Covid pandemic illustrates need for SysFi.ID–a secure digital ID for online or off
An official from Russia’s Central Bank recently described problems in verifying IDs when banks are forced to serve customers online only due to Covid. He explained how stopping money laundering and financial crimes was more difficult because ID documents could easily be forged with today’s technologies.
But on the upside, RegTech’s fraud detection capabilities related to ID documents are better than ever. AML Partners’ SysFi.IDTM provides a solution to concerns like that.
SysFi.ID represents a breakthrough in digitized ground-truth identity. It incorporates cutting-edge technology from multiple partners. Specifically, team members have developed and/or leveraged emerging technologies in entity resolution, kinematics, “cognitive load” offerings, blockchain, hashing, and ever improving biometric recognition technologies to create new and unprecedented options for identity verification.

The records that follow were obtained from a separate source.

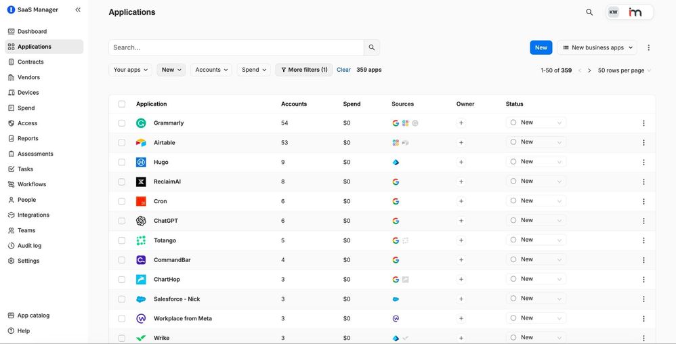Select all applications with the header checkbox
The image size is (676, 344).
[122, 104]
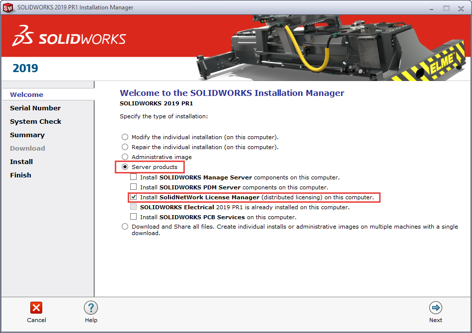Click the Next arrow icon

click(x=436, y=308)
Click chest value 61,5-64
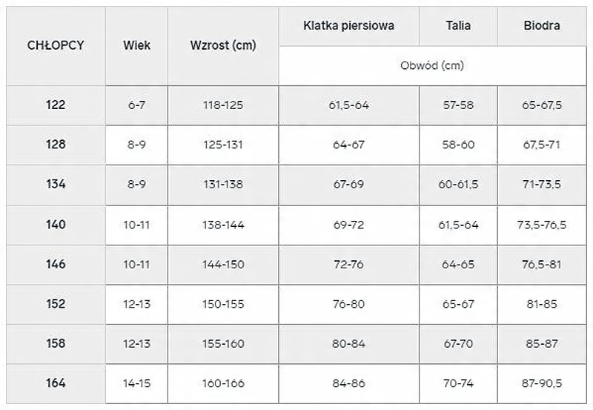 [x=348, y=105]
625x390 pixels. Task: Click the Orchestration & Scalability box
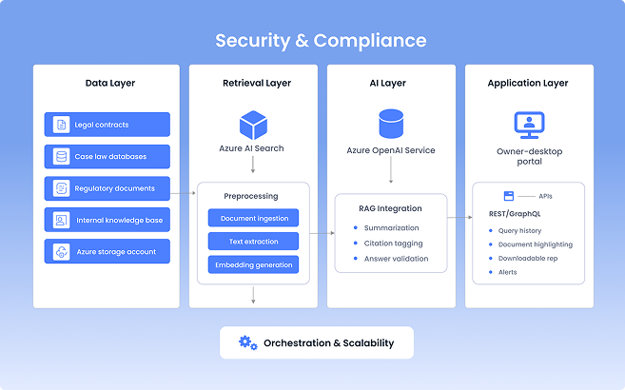(x=317, y=342)
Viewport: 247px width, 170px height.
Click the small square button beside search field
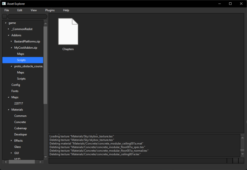[5, 16]
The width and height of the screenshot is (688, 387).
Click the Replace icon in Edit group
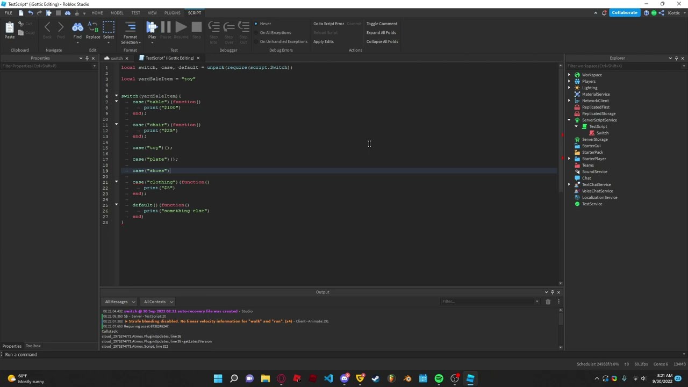coord(93,27)
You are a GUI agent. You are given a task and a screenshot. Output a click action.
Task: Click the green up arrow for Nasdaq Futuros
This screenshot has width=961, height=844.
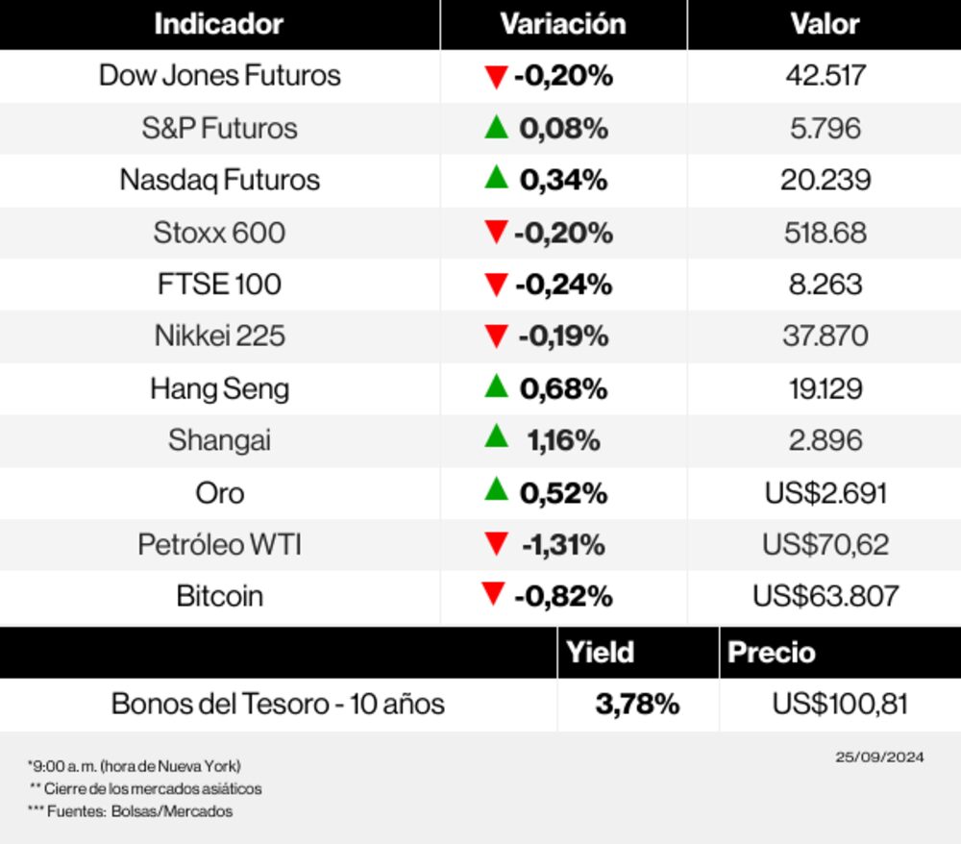496,178
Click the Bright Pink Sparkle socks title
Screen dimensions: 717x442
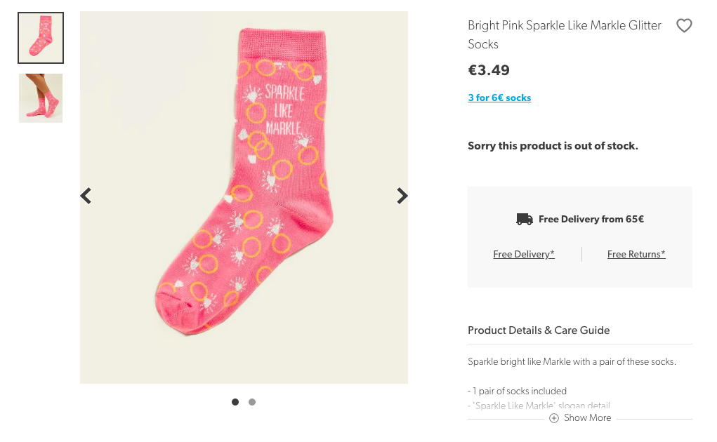564,34
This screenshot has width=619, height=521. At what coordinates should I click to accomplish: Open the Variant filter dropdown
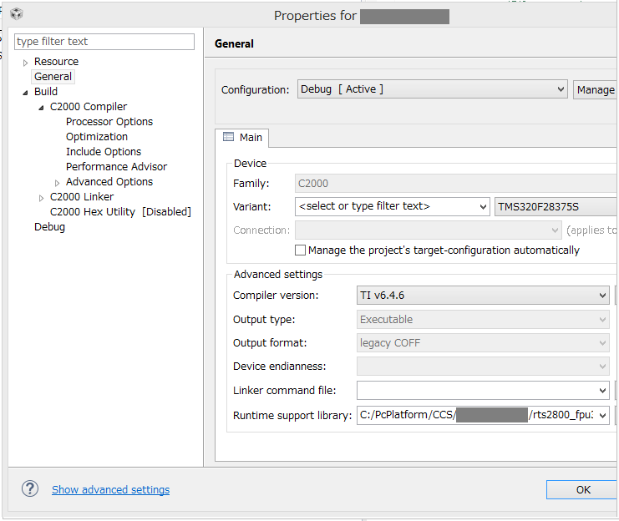click(393, 206)
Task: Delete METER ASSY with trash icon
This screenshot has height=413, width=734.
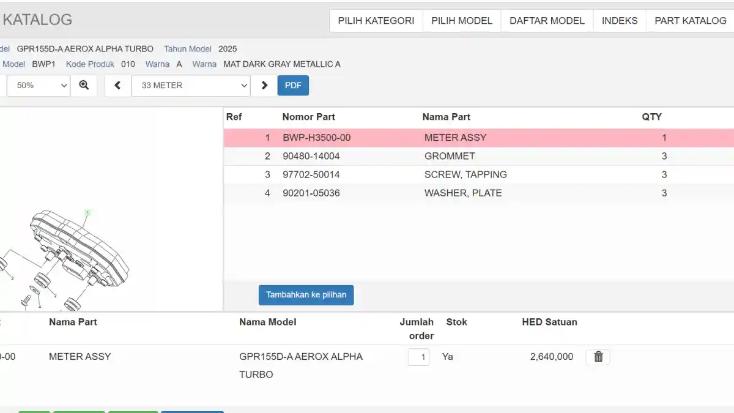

At its core, SysFi.ID makes possible a much more secure personal identification. And it makes a secure personal ID available in digital form whenever it is needed. With new technologies, a person’s biometrics can be objectively, economically, and immutably welded to Personal Identification Information—at scale, hashed securely to blockchain immutability, in approximately two minutes, with “ground truth” accuracy for convenient re-use. Users who create a SysFi.ID possess an immutable ground-truth ID stored in blockchain. And then any entity or organization for which ground-truth ID is critical may use a blockchain reader to verify that any individual’s real-time in-person voice and face do in fact match that person’s immutable SysFi.ID stored in blockchain.
This technology has the potential to transform ID protection and objective verification of identity. With SysFi.ID, crooks and fraudsters might still acquire personal financial data through nefarious means—but they wouldn’t be able to pass themselves off as the stolen identity because their voices and faces could never match an individual with a SysFi.ID.